_提供された文章_

--------------------------------

東京農業大学

メニュー

教員コラム

ヤマブシタケ入り味噌

2014年4月1日

地域環境科学部 森林総合科学科 教授 江口 文陽

森林からの天然物を利用した製品の開発(1)

機能性が高く、旨味も十分

 ヤマブシタケ(Hericium erinaceum)は近年、認知症の改善に作用するヘリセノンやエリナシンなどの神経成長因子合成誘導促進物質を含有することが見いだされ、注目を集めているきのこです。
 さらに、抗糖尿病効果や血小板凝集抑制効果、免疫賦活成分によるNK細胞の増多や抗腫瘍効果なども報告されており、高齢社会に伴う認知症などの加齢性疾患や生活習慣病などの予防と治療に役立つ食品素材としてその利用価値が高まっています。
しかしヤマブシタケは高い機能性を有するものの、有効量のヤマブシタケを調理品から日常的に摂取し続けることは難しいものと考えます。また、機能性食品として錠剤等を摂取し続けるとしても安価ではありません。そこで本開発製品は、日本人の日常の食生活に多く利用される「味噌」にヤマブシタケの特徴ある成分を添加することを目的として、1日2〜3杯の味噌汁を食していただければ有効的な量になるような加工を行いました。

--------------------------------

_項目一覧_
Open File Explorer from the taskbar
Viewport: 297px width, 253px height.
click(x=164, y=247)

--------------------------------

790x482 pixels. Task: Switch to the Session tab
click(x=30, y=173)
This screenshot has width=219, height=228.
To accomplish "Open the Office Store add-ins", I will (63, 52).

--------------------------------

_やること_
ヤマブシタケ入り味噌の文章のうち、「機能性が高く、旨味も十分」から「なるような加工を行いました。」までの部分を、一字も変えずに書き写してください。

_出力結果_
機能性が高く、旨味も十分

 ヤマブシタケ(Hericium erinaceum)は近年、認知症の改善に作用するヘリセノンやエリナシンなどの神経成長因子合成誘導促進物質を含有することが見いだされ、注目を集めているきのこです。
 さらに、抗糖尿病効果や血小板凝集抑制効果、免疫賦活成分によるNK細胞の増多や抗腫瘍効果なども報告されており、高齢社会に伴う認知症などの加齢性疾患や生活習慣病などの予防と治療に役立つ食品素材としてその利用価値が高まっています。
しかしヤマブシタケは高い機能性を有するものの、有効量のヤマブシタケを調理品から日常的に摂取し続けることは難しいものと考えます。また、機能性食品として錠剤等を摂取し続けるとしても安価ではありません。そこで本開発製品は、日本人の日常の食生活に多く利用される「味噌」にヤマブシタケの特徴ある成分を添加することを目的として、1日2〜3杯の味噌汁を食していただければ有効的な量になるような加工を行いました。